Fast Evals for Better Decisions

Evals only help when they fit the pace of the work. If they take too long, people skip them. If they are too vague, people ignore the result. The useful middle is a small set of checks that run quickly, answer one question, and change what you do next.

Teams often build evals that are too broad or too expensive. They measure everything, then learn nothing. Or they measure one narrow case and mistake it for coverage. The result is a dashboard that looks serious but does not improve decisions.

A better pattern is to treat evals as part of the edit loop. The goal is not a perfect score. The goal is to reduce uncertainty before you merge, ship, or hand off work to another agent.

Start with one decision

Before writing an eval, name the decision it should support. For example:

Is this prompt change better than the last one?
Did the agent stop making this class of mistake?
Is the new retrieval step actually helping?
Did latency improve without hurting output quality?

If you cannot name the decision, the eval is probably too broad. A good eval has a clear failure mode and a clear action attached to it. That makes it easier to keep the test small.

Many teams overbuild here. They create a benchmark suite before they have a stable question. A smaller, decision-linked eval is usually more useful than a large one that runs once a week.

Keep the loop short

Fast evals matter because they change behavior. When a check finishes in minutes, engineers are more likely to rerun it after each change. When it takes hours, it becomes a release-time ritual, not a development tool.

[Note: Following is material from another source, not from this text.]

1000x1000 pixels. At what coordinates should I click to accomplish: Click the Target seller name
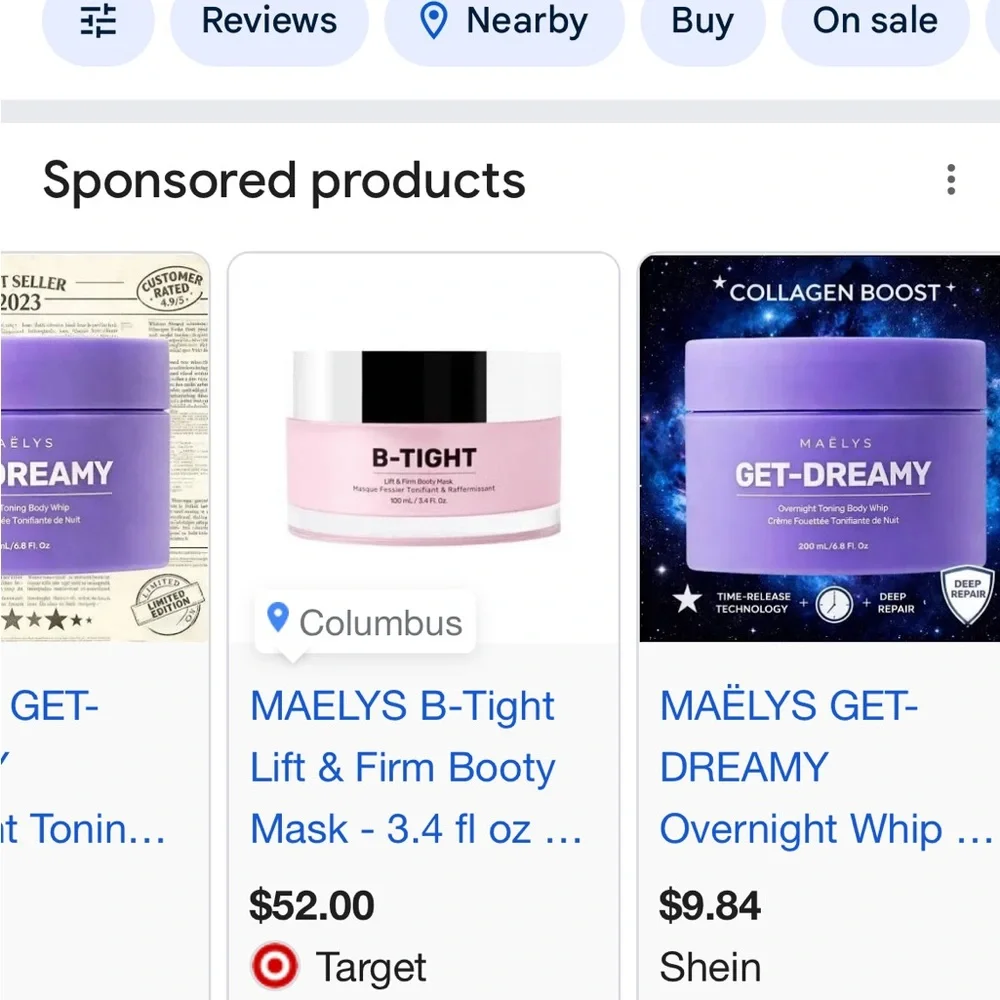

In one public example, Awni Hannun noted that GLM 4.6 ran quite fast on an M3 Ultra with mlx-lm, even at higher precision. I cannot verify that benchmark from the source alone, but the broader point is simple: lower latency makes iteration easier when the model is part of the eval loop.

The practical takeaway is not to chase a specific model. It is to choose an eval setup you can afford to run repeatedly. If the check is slow, simplify the task, reduce the sample set, or move the expensive part out of the inner loop.

Use a layered setup

A useful eval stack usually has three layers.

First, a tiny smoke check. This catches obvious regressions quickly. It should be cheap enough to run often.

Second, a focused task set. This is where you test the specific behavior you care about, such as tool use, patch quality, or instruction following on your codebase.

Third, a slower review set. This is for cases where human judgment still matters, such as ambiguous edits or user-facing behavior.

The layers should answer different questions. If every eval tries to do everything, the signal gets muddy. If the smoke check fails, you do not need the full suite. If the focused set is stable, you may not need to rerun the slow review every time.

Measure what changes decisions

A common mistake is to optimize for a single aggregate score. That can hide the cases that matter most. For agentic coding, the more useful measures are often operational:

pass rate on a narrow task class
number of retries before success
time to a reviewable patch
rate of tool misuse
frequency of silent failures

These are examples, not a universal list. Use metrics that connect to work. If a number does not change what the team does, it is probably not worth tracking at high resolution.

Keep a small set of representative failures too. When a model regresses, the fastest way to understand it is often to inspect a few concrete cases rather than a summary chart.

Expect tradeoffs

Fast evals are not free. The main tradeoff is fidelity. A smaller, cheaper eval can miss edge cases. A local setup can differ from production conditions. A narrow task set can overfit to the benchmark.

That does not make fast evals bad. It means they should be treated as a filter, not a final verdict. Use them to catch obvious problems early, then reserve slower or more realistic checks for the decisions that justify the cost.

Another tradeoff is maintenance. Once an eval becomes part of the workflow, it needs care. If the task distribution changes, the eval can drift. If the prompt or tool interface changes, the old cases may stop reflecting reality. A stale eval is worse than no eval, because it gives false confidence.

A practical setup

If you are building this into an agentic coding workflow, start small:

Pick one recurring failure mode.
Write 5 to 20 cases that expose it.
Define one pass/fail rule that a teammate can apply consistently.
Make the run cheap enough to repeat during development.
Keep a short note on what the eval is meant to decide.

That last step matters. Without it, teams forget why the eval exists and start treating the score as the goal.

Review the result, not just the number

A score can tell you that something changed. It cannot always tell you why. When the result shifts, inspect the examples. Look for patterns in tool use, prompt wording, context size, or task shape. Often the fix is not a bigger benchmark. It is a better split between the cases you can automate and the cases that still need review.

That is also why the Review step matters here. A quick human pass on a few failures can be more informative than another round of aggregate scoring.

What to keep in mind

Fast evals work best when they are close to the work, cheap to rerun, and tied to a real decision. They are not a substitute for deeper validation. They are a way to keep the team moving without guessing.

If your evals are slowing down the loop, they are probably too heavy. If they are not changing behavior, they are probably too vague. The useful version is small, specific, and easy to repeat.